Eines Abends im Bett spürte ich, wie Gott mich “rief”, jeden Tag zu ihm zu beten. Einige Tage später fing ich damit an. Und das hat ziemlich viel verändert.

Am Anfang war es allerdings ein grosser Kampf. Ich glaube, dass Satan sehr wohl weiss, was für eine Kraft im Beten liegt, und dass er mich entmutigen wollte (und immer noch will). Ich stürzte häufig emotional ab, hatte “Blackouts”, wo mir kein Wort mehr in den Sinn kam und manchmal war es, wie wenn eine grosse, schwarze Last auf mir liegen würde. Aber ich gab nicht auf. Und Gott half mir im Gebet, so dass ich meistens nach einer gewissen Zeit den Zugang zu ihm fand. Dass ich sah, wie herrlich er ist und ihn anbeten konnte.

Beim Durchlesen von meinen “Tagebüchern”, wo ich seit 2008 aufschreibe, was ich mit Gott erlebe, sah ich, dass zwischen meinen Aufzeichnungen immer wieder grosse Lücken waren. Mehrere Monate, ja sogar bis zu einem Jahr. Doch ab dem Zeitpunkt, wo ich anfing, regelmässig zu beten, gab es keine grossen Lücken mehr in den Einträgen.
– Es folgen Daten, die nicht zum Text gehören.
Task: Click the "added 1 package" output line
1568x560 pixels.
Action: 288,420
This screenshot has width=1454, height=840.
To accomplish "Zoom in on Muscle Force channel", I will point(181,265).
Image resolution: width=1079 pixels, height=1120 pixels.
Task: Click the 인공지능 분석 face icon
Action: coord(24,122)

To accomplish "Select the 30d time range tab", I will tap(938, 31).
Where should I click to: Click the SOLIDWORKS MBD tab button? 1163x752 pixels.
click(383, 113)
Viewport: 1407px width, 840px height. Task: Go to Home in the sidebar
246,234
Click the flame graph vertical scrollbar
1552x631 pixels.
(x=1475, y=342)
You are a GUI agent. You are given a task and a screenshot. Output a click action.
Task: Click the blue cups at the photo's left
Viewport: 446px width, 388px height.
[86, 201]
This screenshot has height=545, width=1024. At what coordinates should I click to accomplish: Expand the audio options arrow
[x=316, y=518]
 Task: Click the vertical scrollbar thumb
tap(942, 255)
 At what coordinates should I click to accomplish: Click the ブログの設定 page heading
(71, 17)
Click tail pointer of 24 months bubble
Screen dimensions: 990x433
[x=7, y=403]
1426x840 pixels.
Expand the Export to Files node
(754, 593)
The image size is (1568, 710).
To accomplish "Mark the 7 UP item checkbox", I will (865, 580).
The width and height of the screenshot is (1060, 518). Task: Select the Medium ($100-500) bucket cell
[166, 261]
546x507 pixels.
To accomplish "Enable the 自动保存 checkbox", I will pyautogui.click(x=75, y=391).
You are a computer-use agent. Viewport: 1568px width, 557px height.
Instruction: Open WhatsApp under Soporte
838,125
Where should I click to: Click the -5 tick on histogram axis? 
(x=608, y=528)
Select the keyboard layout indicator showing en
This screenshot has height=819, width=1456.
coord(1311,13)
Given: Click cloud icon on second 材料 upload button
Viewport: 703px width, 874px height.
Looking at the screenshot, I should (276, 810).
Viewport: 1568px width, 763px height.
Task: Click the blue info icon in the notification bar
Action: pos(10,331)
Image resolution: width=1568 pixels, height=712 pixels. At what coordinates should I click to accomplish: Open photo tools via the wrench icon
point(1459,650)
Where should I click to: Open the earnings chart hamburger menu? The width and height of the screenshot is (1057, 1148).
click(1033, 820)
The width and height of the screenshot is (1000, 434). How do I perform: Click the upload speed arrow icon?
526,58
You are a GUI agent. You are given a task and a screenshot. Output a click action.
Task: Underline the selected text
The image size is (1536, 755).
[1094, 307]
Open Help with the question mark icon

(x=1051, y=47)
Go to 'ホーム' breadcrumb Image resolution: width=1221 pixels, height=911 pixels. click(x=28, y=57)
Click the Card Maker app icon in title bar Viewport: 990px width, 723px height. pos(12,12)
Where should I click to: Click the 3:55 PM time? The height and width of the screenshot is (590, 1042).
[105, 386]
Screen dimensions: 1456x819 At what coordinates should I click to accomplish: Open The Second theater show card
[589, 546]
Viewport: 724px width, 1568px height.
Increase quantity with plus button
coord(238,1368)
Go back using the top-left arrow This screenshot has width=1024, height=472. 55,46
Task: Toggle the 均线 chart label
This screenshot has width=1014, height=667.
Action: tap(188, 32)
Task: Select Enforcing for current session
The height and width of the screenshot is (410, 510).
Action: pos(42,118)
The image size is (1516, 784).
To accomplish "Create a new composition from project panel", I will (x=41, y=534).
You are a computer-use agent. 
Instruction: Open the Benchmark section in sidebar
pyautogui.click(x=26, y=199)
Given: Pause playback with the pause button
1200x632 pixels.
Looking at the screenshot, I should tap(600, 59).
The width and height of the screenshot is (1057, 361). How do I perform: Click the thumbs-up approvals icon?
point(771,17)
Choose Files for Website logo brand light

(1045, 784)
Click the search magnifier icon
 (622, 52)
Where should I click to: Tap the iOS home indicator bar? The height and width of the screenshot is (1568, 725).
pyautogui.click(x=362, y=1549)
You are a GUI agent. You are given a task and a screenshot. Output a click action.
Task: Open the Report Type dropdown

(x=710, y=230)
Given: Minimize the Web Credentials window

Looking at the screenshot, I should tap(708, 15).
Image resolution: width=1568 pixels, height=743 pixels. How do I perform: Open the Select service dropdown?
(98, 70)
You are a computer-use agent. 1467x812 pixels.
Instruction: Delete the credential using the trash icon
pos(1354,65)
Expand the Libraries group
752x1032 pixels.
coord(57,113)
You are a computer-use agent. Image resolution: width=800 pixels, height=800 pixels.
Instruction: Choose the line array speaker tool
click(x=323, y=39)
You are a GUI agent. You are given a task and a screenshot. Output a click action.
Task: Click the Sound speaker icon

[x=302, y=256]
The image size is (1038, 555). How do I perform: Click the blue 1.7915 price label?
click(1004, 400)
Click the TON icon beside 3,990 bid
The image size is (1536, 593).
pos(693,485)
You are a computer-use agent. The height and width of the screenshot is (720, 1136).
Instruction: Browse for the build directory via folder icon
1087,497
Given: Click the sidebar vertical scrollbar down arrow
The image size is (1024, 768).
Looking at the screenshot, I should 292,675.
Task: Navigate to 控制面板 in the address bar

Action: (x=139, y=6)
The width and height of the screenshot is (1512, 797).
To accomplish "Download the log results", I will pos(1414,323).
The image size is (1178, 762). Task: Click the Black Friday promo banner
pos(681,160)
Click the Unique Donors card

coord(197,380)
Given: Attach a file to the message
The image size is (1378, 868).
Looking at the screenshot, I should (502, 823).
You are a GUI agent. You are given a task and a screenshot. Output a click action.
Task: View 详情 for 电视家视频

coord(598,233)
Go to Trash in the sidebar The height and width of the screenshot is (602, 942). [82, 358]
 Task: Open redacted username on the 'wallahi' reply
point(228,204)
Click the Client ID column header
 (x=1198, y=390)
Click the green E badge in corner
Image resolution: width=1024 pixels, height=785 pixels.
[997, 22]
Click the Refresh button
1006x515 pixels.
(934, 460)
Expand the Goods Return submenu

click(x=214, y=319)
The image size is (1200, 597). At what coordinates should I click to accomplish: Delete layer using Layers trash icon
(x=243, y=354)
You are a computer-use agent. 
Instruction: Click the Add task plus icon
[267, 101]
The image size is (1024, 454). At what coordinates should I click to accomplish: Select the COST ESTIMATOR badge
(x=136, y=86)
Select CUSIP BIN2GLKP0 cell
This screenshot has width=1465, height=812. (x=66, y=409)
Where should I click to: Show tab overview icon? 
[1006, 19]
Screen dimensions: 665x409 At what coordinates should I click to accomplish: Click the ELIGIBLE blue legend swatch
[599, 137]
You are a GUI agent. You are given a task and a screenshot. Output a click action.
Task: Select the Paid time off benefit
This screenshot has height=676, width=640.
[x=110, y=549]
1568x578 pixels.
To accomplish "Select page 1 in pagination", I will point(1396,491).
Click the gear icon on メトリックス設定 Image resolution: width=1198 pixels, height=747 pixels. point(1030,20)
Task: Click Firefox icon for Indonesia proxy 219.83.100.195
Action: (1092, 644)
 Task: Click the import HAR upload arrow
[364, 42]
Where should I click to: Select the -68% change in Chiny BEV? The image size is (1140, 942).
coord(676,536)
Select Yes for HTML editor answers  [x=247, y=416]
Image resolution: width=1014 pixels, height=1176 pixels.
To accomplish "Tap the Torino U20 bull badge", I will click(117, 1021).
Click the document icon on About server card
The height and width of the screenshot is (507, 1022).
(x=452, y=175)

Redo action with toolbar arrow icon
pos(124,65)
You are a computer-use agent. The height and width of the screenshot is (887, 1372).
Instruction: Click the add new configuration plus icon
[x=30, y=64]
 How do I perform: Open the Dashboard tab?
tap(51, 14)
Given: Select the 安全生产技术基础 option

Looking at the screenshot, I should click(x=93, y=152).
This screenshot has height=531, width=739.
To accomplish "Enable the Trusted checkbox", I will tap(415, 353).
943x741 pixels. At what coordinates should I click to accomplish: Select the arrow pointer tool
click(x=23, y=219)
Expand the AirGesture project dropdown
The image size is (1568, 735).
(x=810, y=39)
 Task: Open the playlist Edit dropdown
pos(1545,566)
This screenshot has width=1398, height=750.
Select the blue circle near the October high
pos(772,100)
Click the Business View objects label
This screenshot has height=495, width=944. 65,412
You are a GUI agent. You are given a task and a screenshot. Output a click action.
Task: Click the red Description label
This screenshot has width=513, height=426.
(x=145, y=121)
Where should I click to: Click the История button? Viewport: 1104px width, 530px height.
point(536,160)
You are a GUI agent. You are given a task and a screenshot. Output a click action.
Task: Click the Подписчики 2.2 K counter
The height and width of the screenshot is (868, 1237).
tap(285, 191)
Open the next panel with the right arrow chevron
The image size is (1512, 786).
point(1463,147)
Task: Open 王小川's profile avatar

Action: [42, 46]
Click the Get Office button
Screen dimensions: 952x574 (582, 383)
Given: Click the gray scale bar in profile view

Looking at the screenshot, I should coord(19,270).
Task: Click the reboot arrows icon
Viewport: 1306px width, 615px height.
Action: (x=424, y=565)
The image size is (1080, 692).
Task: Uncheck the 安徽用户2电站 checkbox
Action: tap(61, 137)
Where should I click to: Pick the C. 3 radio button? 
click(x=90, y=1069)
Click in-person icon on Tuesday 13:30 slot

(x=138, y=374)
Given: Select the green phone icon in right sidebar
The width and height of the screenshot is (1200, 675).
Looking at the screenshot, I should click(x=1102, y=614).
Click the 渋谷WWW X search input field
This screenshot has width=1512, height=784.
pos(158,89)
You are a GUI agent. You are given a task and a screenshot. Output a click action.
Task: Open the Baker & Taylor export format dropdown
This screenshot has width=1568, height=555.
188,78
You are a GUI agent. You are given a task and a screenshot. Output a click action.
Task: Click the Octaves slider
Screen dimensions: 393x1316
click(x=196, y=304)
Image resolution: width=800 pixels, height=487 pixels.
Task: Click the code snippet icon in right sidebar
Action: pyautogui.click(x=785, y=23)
Im Gegenteil, die Einträge wurden von zusammenhanglosen Erlebnissen mit Gott zu Einträgen, die immer mehr auf ein Ziel ausgerichtet waren: Nicht mehr für mich selbst zu leben, sondern nur noch für Gott zu leben.

Das war es auch, was mein Gebet im Unterschied zu früher so grundsätzlich anders machte. Hatte ich früher beim Beten vor allem über mich selbst nachgedacht und Gott um die Erfüllung meiner Wünsche gebeten, so fing ich jetzt immer so an: “Jesus, ich will nicht mehr für mich selber leben, ich will nur noch für dich leben! Ich will keine Ziele mehr ausserhalb von dir haben.”

Das mache ich bis heute so. Ich fange jedes Gebet damit an, dass ich Gott sage, dass ich nur noch für Ihn leben will. Dass ich nicht mehr mir selber gehöre. Dass ich seine Sklavin bin, die auf Seine Befehle wartet. Und ich danke Jesus, dass Er so herrlich ist. Und dass Er das Opfer erbracht hat und mich vom Tod errettet hat.

Die Erkenntnis, dass mein verbleibendes Leben hier auf der Erde zu 100% Gott gehört und nicht mir, hat meine Gebete völlig verändert.

Früher hatte ich für die Erfüllung meiner eigenen Wünsche gebetet. Deshalb wurden meine Bitten auch nicht erhört, wie es in Jakobus 4,3 steht:

Und selbst wenn ihr euch an (Gott) wendet, werden eure Bitten nicht erhört, weil ihr in verwerflicher Absicht bittet: Das Erbetene soll dazu beitragen, eure selbstsüchtigen Wünsche zu erfüllen!

Jetzt möchte ich nach Matthäus 6,33 leben:

Es soll euch zuerst um Gottes Reich und Gottes Gerechtigkeit gehen, dann wird euch das Übrige alles dazugegeben.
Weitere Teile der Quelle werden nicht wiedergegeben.